◆ Page text:
232 pp., 5.5 x 8.5, notes, bibl., index
Protestant Missionaries in American Culture after World War II
In the decades after World War II, Protestant missionaries abroad were a topic of vigorous public debate. From religious periodicals and Sunday sermons to novels and anthropological monographs, public conversations about missionaries followed a powerful yet paradoxical line of reasoning, namely that people abroad needed greater autonomy from U.S. power and that Americans could best tell others how to use their freedom. In The Gospel of Freedom and Power, Sarah E. Ruble traces and analyzes these public discussions about what it meant for Americans abroad to be good world citizens, placing them firmly in the context of the United States' postwar global dominance.
Bringing together a wide range of sources, Ruble seeks to understand how discussions about a relatively small group of Americans working abroad became part of a much larger cultural conversation. She concludes that whether viewed as champions of nationalist revolutions or propagators of the gospel of capitalism, missionaries--along with their supporters, interpreters, and critics--ultimately both challenged and reinforced a rhetoric of exceptionalism that made Americans the judges of what was good for the rest of the world.

◆ What you are asked to do:
Write the next part of the book description about postwar Protestant missionaries above, starting right after its final sentence.

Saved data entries
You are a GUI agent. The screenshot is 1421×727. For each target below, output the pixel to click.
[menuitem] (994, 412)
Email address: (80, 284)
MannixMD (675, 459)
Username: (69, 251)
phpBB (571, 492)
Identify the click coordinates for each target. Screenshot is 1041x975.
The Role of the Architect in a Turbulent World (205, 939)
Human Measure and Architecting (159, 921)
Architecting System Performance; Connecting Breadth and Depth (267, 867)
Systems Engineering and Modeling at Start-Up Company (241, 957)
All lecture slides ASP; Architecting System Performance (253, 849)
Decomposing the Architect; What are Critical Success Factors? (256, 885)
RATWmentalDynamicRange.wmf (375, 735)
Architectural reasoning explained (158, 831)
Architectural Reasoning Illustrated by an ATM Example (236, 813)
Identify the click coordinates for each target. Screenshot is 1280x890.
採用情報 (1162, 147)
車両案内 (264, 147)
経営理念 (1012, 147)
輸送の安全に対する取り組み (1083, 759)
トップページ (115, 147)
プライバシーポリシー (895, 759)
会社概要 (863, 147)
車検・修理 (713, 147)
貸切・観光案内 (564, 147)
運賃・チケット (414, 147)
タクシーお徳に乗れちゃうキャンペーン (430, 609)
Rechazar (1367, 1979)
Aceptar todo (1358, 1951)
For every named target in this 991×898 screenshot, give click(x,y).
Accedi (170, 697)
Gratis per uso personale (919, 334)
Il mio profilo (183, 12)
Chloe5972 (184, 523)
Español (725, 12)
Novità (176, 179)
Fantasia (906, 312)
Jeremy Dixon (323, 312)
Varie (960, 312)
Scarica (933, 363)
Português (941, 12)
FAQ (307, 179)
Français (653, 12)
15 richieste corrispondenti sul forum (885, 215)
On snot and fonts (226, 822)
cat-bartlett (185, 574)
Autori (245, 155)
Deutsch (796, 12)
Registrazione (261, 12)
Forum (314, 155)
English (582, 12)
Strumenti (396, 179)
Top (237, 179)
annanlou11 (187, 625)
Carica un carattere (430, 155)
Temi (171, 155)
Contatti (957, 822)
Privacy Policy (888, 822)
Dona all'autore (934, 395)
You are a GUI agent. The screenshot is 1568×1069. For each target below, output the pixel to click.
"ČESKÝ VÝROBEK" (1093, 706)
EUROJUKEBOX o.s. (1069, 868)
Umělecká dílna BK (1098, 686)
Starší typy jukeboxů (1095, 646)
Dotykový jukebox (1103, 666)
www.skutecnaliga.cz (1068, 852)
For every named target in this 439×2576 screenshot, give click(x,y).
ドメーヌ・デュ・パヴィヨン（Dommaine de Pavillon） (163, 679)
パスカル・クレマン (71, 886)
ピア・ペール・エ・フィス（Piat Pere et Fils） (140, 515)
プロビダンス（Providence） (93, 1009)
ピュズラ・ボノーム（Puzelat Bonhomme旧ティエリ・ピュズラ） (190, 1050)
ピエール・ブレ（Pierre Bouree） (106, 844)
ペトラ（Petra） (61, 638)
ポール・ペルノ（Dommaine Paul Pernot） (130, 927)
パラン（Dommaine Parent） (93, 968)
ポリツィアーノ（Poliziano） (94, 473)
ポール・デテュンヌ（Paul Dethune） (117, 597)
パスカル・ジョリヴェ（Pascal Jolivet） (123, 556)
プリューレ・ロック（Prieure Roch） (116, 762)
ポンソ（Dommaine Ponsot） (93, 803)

◆ Written response:
"Recommended. Graduate students and researchers/faculty."
"Part history, part American studies, and part literary culture, this book has the potential to recast many preconceptions about the links between missions and larger issues. Ruble has marshalled her many sources to create a sophisticated book that is unique in its field."
--Daniel H. Bays, Calvin College
"Very well written. Ruble goes beyond standard intellectual documents to look at sources from small denominational newspapers and local sermons to make a valuable contribution to ongoing conversations about national power, gender, religion, and popular culture."